Merrill Lynch acknowledges the important role being played by the Securities and Exchange Commission; the New York state attorney general, Andrew M. Cuomo; the Massachusetts Securities Division and the North American Securities Administrators Association on these issues. Merrill Lynch also will continue to work closely with and encourage auction rate securities issuers in their restructuring efforts to resolve the outstanding liquidity issues for all of Merrill Lynch’s retail and institutional clients.
Merrill Lynch’s action creates liquidity for more than 30,000 clients who hold municipal, closed-end funds and student loan auction rate securities. Merrill Lynch retail clients currently hold an estimated $12 billion in auction rate securities, which Merrill Lynch expects to be reduced to under $10 billion by January 2009 as a result of announced and anticipated issuer redemptions. In addition to its offer to buy auction rate securities, Merrill Lynch will continue to actively provide clients with attractive loan arrangements to give them needed liquidity.
Under the plan announced today, retail clients of Merrill Lynch would have a year, beginning on January 15, 2009, and ending January 15, 2010, in which to sell Merrill Lynch their auction rate securities, if they so wish. Retail clients include individuals, charitable institutions and many family-owned and small businesses. Auction rate securities that are the subject of pending issuer redemptions or successful auctions will not be eligible for purchase by Merrill Lynch.
The auction rate securities that are owned by Merrill Lynch’s clients are predominantly rated AAA and are not credit-impaired. Merrill Lynch does not expect its redemption of auction rate securities in 2009 through 2010 to have a materially adverse impact on its capital ratios, liquidity, or consolidated financial performance.

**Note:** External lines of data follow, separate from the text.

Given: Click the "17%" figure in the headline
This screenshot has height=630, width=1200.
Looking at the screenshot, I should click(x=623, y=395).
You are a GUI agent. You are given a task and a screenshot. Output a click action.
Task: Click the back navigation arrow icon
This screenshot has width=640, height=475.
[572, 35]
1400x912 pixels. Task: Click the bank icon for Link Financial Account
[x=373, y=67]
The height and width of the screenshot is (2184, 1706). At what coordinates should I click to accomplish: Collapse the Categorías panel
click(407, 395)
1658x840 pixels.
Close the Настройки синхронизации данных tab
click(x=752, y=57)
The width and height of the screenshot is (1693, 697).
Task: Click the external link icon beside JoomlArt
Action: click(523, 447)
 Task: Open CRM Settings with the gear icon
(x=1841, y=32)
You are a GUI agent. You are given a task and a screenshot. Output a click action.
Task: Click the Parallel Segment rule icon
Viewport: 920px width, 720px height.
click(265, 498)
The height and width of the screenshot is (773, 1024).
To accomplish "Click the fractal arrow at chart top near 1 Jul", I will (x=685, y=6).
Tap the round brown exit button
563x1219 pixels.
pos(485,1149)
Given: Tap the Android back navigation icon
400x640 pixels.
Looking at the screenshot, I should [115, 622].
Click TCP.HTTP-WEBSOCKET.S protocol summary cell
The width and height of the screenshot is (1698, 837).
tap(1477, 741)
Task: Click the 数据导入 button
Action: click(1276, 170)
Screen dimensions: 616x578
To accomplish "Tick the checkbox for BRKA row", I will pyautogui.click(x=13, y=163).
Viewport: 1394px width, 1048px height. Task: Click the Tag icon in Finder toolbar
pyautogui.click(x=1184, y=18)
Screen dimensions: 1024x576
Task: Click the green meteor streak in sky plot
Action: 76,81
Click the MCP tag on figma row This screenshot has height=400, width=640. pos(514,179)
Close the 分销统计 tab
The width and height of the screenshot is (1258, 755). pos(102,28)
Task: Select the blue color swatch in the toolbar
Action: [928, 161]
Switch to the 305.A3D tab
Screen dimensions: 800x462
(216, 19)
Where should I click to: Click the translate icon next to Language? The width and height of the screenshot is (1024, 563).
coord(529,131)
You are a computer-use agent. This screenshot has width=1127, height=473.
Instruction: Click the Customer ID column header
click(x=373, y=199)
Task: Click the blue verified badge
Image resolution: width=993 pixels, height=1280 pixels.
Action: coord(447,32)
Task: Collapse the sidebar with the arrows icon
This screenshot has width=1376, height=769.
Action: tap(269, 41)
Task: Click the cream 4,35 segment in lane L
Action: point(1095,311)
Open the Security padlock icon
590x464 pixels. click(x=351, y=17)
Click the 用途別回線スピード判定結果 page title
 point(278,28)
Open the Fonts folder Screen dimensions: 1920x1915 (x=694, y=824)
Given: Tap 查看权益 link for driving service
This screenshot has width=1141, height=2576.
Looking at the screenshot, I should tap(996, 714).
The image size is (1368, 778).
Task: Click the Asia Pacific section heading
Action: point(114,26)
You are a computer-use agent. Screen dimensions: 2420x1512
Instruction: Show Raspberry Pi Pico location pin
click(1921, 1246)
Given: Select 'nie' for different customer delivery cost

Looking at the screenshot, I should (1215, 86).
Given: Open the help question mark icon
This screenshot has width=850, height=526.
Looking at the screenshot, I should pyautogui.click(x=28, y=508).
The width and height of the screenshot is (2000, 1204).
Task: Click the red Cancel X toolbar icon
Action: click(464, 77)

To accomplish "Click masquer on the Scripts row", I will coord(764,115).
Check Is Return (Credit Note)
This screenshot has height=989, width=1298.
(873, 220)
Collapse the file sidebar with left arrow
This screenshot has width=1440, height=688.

Merrill Lynch is one of the world’s leading wealth management, capital markets and advisory companies, with offices in 40 countries and territories and total client assets of approximately $1.6 trillion. As an investment bank, it is a leading global trader and underwriter of securities and derivatives across a broad range of asset classes and serves as a strategic advisor to corporations, governments, institutions and individuals worldwide. Merrill Lynch owns approximately half of BlackRock, one of the world’s largest publicly traded investment management companies, with more than $1.4 trillion in assets under management at June 30, 2008.